Obergericht
Beschwerdekammer
Urteil vom 10. Januar 2019
Es wirken mit:
Oberrichter Frey
Oberrichter Müller
Gerichtsschreiberin Riechsteiner
In Sachen
A.___, vertreten durch Rechtsanwalt Sascha Schürch,
Beschwerdeführerin
Bundesamt für Justiz, Bundesrain 20, Fachbereich Auslieferung, 3003 Bern,
Beschwerdegegnerin
betreffend Vollstreckbarkeitserklärung
zieht die Beschwerdekammer des Obergerichts in Erwägung:
I.
1. A.___ wurde am 5. Dezember 2013 vom Amtsgericht [...], [...], wegen «Räuberei», begangen am 13. Mai 2013 in [...], schuldig befunden und zu einer Freiheitsstrafe von fünf Jahren verurteilt. Das Appellationsgericht [...] bestätigte mit Urteil vom 14. März 2014 den Entscheid des erstinstanzlichen Gerichts, reduzierte allerdings die Freiheitsstrafe auf drei Jahre. Gegen das zweitinstanzliche Urteil wurde kein Rechtsmittel ergriffen und es erwuchs in Rechtskraft.
2. A.___ hat Wohnsitz in [...], Kanton Solothurn, weshalb das Justizministerium der Republik [...] das Bundesamt für Justiz (nachfolgend BJ) am 16. August 2016 um Auslieferung von A.___ zwecks Vollzug dieser Freiheitsstrafe ersuchte. In der Folge wurde sie am 21. September 2016 in Auslieferungshaft versetzt (Auslieferungshaftbefehl des BJ vom 30. August 2016) und das BJ bewilligte am 7. November 2016 ihre Auslieferung nach [...]. Dagegen liess A.___ Beschwerde ans Bundesstrafgericht führen, welche teilweise gutgeheissen wurde (Entscheid des Bundesstrafgerichts vom 30. Januar 2017). Das Bundesstrafgericht machte die Auslieferung von einer förmlichen Garantieerklärung durch die […] Behörden abhängig. Hintergrund dieser Garantieerklärung war der zum damaligen Zeitpunkt rund einjährige Sohn von A.___ (B.___, geb. […] 2015). Das Bundesstrafgericht entschied, […] müsse zusichern, dass A.___ während des Strafvollzugs in einer Anstalt eingewiesen würde, welches ihr Recht auf Familienleben gemäss Art. 8 EMRK wahren würde. Da [...] keine derartige Garantieerklärung abgab, lehnte das BJ das Auslieferungsgesuch in der Folge definitiv ab.

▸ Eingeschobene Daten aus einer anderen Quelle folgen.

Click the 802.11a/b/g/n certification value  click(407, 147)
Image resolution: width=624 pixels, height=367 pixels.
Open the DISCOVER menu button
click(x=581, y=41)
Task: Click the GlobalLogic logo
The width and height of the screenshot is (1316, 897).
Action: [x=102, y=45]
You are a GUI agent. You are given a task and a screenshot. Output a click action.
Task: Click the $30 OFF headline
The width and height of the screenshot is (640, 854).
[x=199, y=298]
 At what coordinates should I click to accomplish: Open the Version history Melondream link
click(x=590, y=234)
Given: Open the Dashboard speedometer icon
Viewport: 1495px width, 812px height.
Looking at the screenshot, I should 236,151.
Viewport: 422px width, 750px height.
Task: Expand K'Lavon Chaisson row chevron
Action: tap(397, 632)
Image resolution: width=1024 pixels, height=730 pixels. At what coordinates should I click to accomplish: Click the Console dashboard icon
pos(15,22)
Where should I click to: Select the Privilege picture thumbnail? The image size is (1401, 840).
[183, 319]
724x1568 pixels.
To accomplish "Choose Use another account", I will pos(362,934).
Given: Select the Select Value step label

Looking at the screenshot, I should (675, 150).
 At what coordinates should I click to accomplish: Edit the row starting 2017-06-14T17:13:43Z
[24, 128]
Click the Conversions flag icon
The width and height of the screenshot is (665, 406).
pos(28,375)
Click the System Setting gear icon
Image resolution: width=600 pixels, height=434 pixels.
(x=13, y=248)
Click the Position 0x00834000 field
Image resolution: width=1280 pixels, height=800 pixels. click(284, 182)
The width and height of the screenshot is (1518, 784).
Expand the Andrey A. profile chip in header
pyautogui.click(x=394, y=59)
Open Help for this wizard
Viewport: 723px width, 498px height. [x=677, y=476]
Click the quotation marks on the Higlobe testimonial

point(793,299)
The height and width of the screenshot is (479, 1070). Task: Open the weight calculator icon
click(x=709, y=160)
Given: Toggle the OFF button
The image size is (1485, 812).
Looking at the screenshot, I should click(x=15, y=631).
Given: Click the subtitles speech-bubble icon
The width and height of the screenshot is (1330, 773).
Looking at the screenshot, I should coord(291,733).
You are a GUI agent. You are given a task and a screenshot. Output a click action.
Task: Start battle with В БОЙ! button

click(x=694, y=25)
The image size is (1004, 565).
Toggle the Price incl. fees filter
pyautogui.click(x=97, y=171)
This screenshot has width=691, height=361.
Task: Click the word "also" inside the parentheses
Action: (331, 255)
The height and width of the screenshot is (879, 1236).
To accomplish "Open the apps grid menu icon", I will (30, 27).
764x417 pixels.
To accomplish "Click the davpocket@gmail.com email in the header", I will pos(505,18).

3. Daraufhin ersuchten die [...] Behörden beim BJ um stellvertretende Strafvollstreckung. Nachdem die kantonale Justizvollzugsbehörde ihre Bereitschaft zur stellvertretenden Strafvollstreckung signalisiert hatte, entschied das BJ am 21. Juli 2017, das [...] Ersuchen anzunehmen. In der Folge beantragte es beim Amt für Justizvollzug des Kantons Solothurn formell die Einleitung des Exequaturverfahrens.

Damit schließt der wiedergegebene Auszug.